自分の住む土地が洪水でどこまで水に浸かるのかを知らなければ、住民は逃げる必要があるのかどうかすら判断できない。洪水浸水想定区域は、想定しうる最大規模の降雨で河川が氾濫した場合に浸水が見込まれる区域と、その深さを示したものである。見えない水害のリスクを地図の上に描き出し、避難や土地利用の判断材料を住民に与える点に意義がある。

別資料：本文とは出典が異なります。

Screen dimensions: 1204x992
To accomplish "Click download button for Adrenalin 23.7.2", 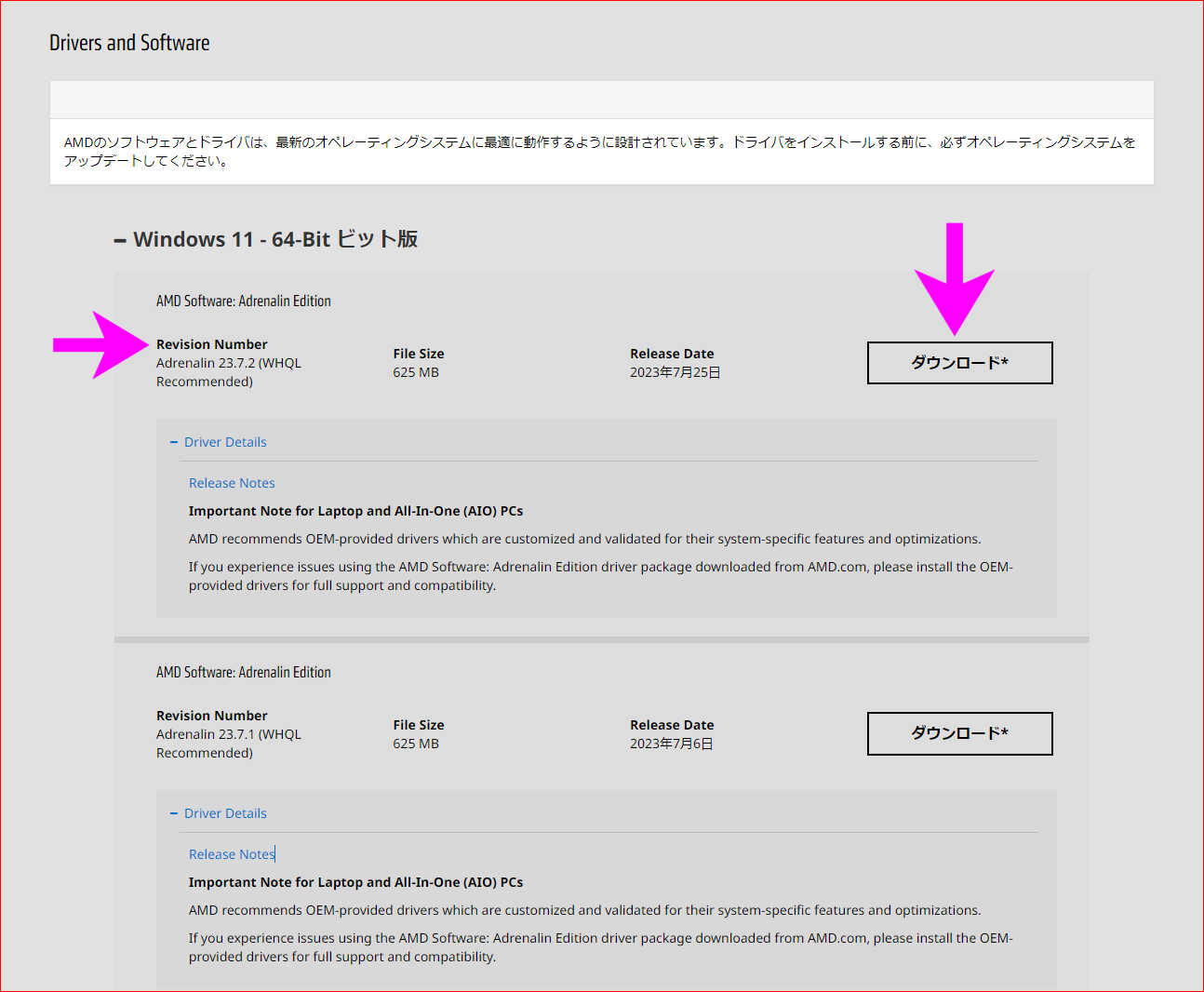I will pos(959,363).
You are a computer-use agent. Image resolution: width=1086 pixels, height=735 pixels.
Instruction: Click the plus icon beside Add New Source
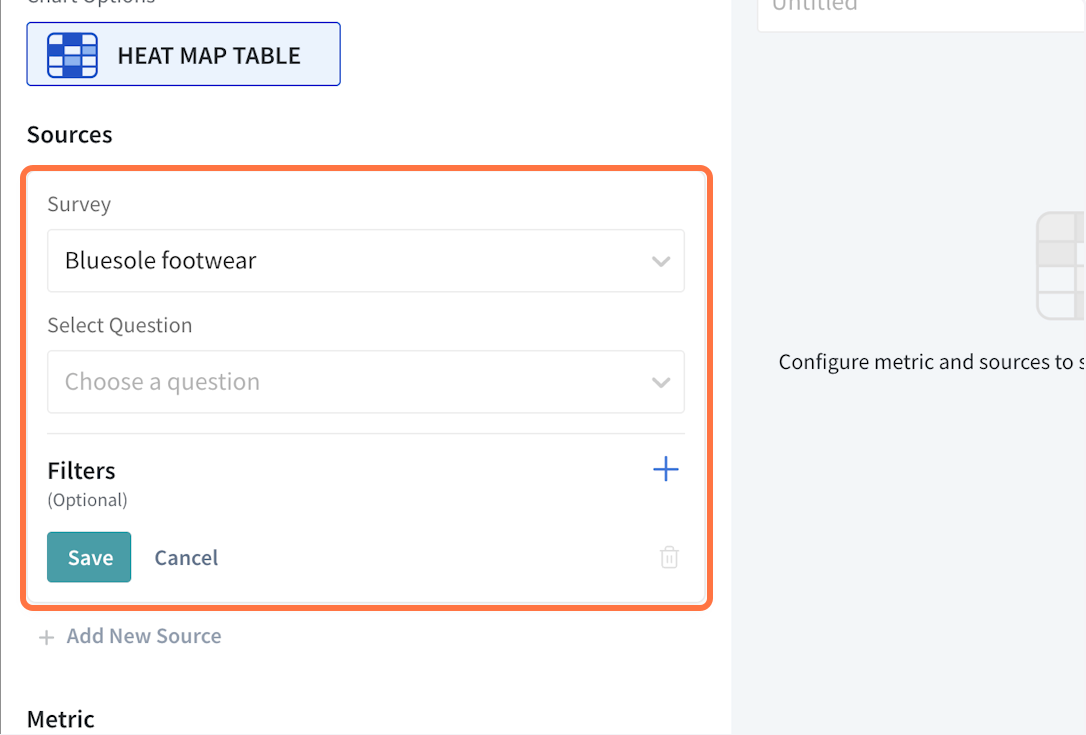point(46,637)
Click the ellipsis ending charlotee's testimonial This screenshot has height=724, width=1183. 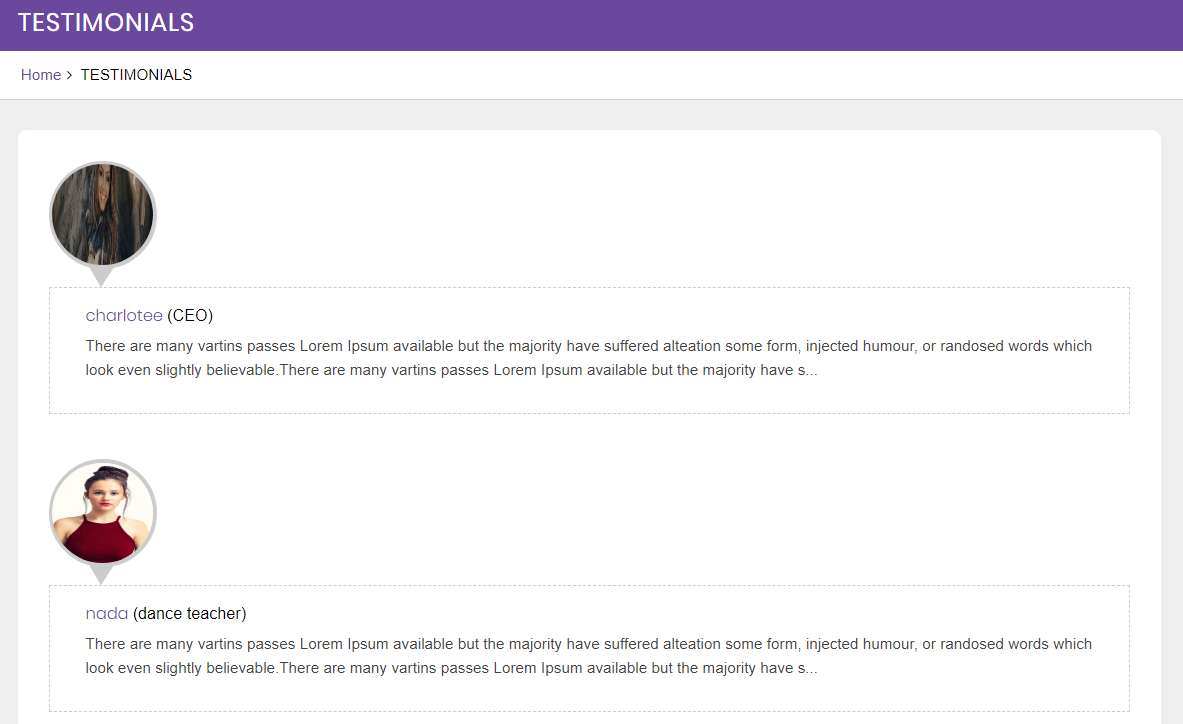click(812, 371)
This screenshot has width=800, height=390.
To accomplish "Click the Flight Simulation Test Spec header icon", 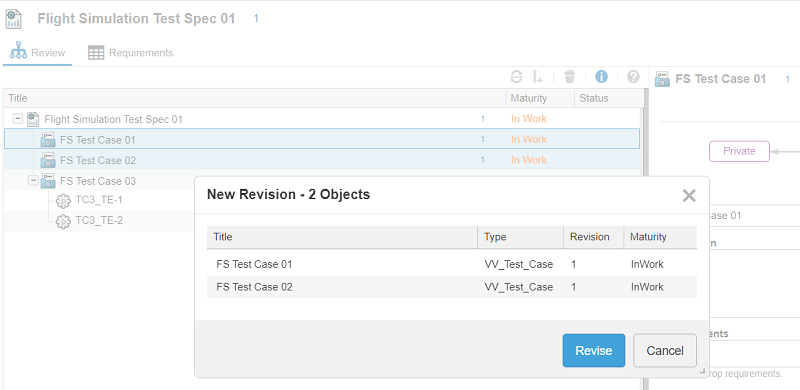I will [x=13, y=19].
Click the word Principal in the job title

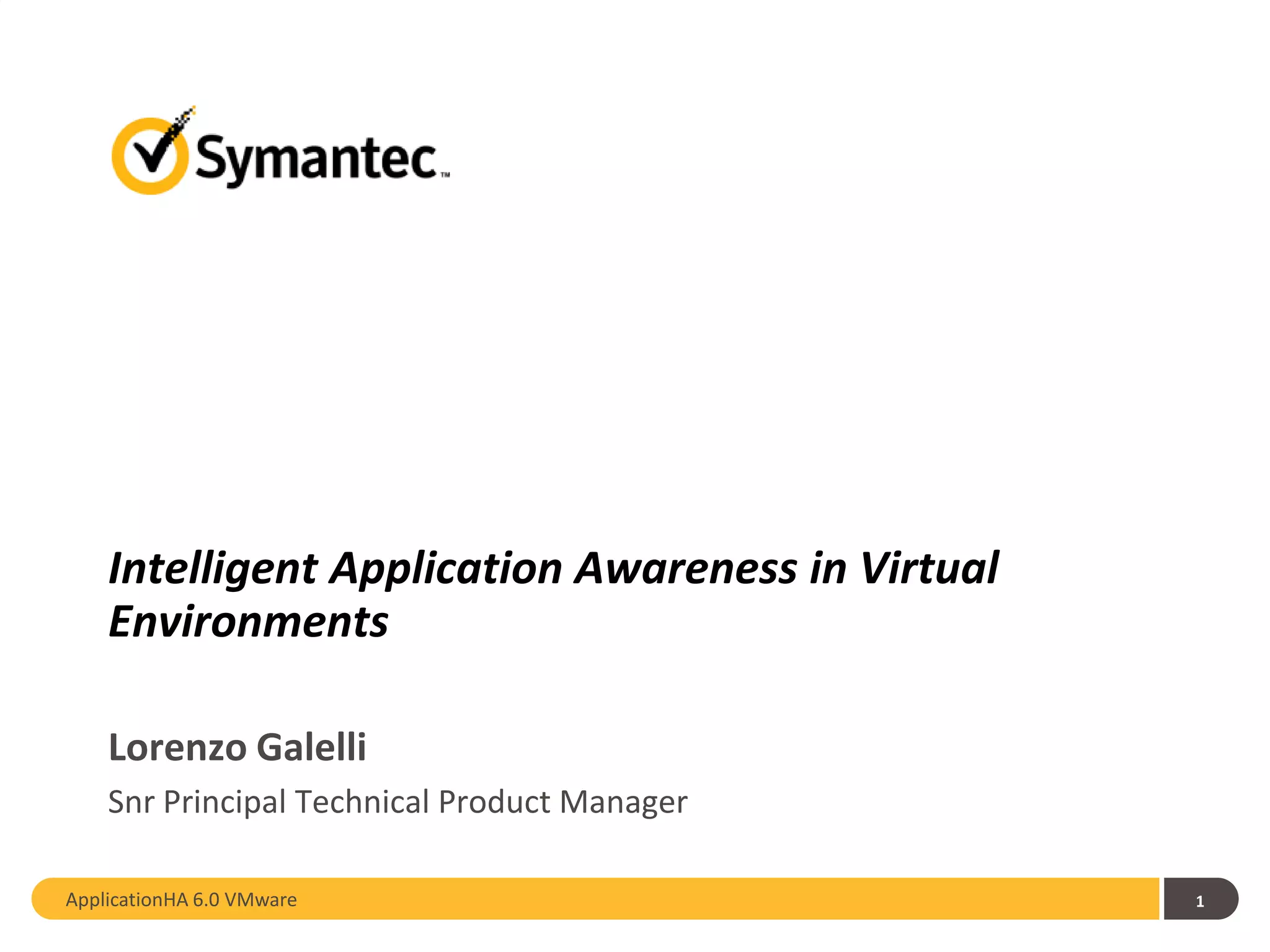pos(224,802)
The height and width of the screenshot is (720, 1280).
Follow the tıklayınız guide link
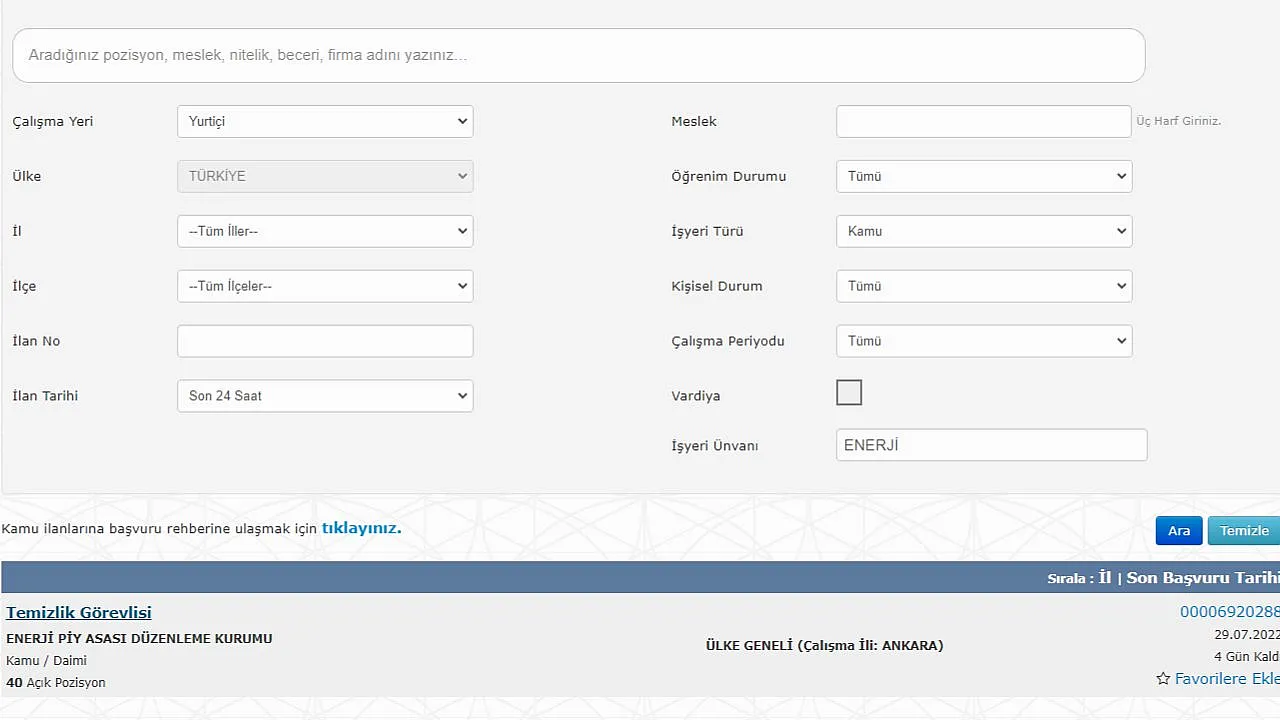pyautogui.click(x=361, y=528)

水防法に基づき国土交通大臣または都道府県知事が指定する。2015年の水防法改正前は概ね100〜200年に一度の降雨を基準としていたが、改正で1000年に一度程度の想定最大規模へ引き上げられた。これにより区域は大きく広がり、これまでリスクがないと思われていた地域が含まれる例が増えた。

指定の対象河川と区域の種類

洪水予報河川(一級河川・国管理)・水位周知河川(都道府県管理)が指定対象であり、浸水深(水面から地盤面までの深さ)・浸水継続時間・家屋倒壊等氾濫想定区域(特に危険な区域)が示される。家屋倒壊等氾濫想定区域は「氾濫流による家屋倒壊危険区域」と「河岸侵食による家屋倒壊危険区域」に区分される。単に浸水するだけでなく、流れの勢いや川岸の削れによって家屋ごと押し流される危険のある区域を別に示すことで、垂直避難では命を守れない場所を住民に伝えている。

市区町村の義務と活用

洪水浸水想定区域を含む市区町村には、区域を地域防災計画に記載すること、洪水ハザードマップを作成して住民に配布すること、区域内の要配慮者施設の管理者に避難確保計画の作成を義務づけることが課せられる。ハザードマップは住民の避難行動や住宅の立地選択を考えるうえで重要な判断材料となる。区域の拡大によって新たに対象となった地域では、リスクの周知が行き届くかどうかが避難の実効性を左右するため、新たに区域へ入った住民への丁寧な説明が欠かせない。